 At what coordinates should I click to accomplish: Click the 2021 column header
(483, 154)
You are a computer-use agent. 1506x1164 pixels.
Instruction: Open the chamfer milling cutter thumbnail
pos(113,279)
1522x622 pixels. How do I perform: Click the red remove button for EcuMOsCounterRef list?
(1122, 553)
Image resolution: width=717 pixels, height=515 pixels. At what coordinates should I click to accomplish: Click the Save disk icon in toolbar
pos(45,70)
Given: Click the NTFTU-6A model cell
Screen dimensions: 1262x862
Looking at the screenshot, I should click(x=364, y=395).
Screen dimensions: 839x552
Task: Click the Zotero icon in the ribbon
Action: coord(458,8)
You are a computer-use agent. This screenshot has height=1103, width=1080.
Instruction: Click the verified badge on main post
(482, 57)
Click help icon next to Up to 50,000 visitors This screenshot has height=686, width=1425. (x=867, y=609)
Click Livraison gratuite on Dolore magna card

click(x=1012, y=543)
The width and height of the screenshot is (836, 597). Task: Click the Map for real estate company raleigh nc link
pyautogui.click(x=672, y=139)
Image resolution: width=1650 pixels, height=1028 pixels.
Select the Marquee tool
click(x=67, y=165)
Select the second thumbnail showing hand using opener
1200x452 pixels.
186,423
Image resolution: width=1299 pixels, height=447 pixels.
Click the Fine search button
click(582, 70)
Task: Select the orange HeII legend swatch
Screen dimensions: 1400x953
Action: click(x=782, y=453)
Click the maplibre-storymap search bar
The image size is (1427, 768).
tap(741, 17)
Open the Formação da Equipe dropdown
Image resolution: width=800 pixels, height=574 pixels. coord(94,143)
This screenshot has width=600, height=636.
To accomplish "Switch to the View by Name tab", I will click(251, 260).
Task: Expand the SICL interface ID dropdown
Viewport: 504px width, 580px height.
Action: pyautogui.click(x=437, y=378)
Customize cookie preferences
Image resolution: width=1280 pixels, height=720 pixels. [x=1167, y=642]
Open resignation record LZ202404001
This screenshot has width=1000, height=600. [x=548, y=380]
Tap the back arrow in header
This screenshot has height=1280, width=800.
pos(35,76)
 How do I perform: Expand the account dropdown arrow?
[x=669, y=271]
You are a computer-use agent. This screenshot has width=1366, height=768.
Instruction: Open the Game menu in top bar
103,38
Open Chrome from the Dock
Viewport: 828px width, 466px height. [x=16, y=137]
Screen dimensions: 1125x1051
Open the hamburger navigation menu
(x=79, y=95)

——

Each of the lines from the one holding "Click the maplibre-storymap search bar" through the final line of the entries is to be set down exactly, and no others.

Click the maplibre-storymap search bar
The image size is (1427, 768).
tap(741, 17)
Open the Formação da Equipe dropdown
Image resolution: width=800 pixels, height=574 pixels. coord(94,143)
This screenshot has width=600, height=636.
To accomplish "Switch to the View by Name tab", I will click(251, 260).
Task: Expand the SICL interface ID dropdown
Viewport: 504px width, 580px height.
Action: pyautogui.click(x=437, y=378)
Customize cookie preferences
Image resolution: width=1280 pixels, height=720 pixels. [x=1167, y=642]
Open resignation record LZ202404001
This screenshot has width=1000, height=600. [x=548, y=380]
Tap the back arrow in header
This screenshot has height=1280, width=800.
pos(35,76)
 How do I perform: Expand the account dropdown arrow?
[x=669, y=271]
You are a computer-use agent. This screenshot has width=1366, height=768.
Instruction: Open the Game menu in top bar
103,38
Open Chrome from the Dock
Viewport: 828px width, 466px height. [x=16, y=137]
Screen dimensions: 1125x1051
Open the hamburger navigation menu
(x=79, y=95)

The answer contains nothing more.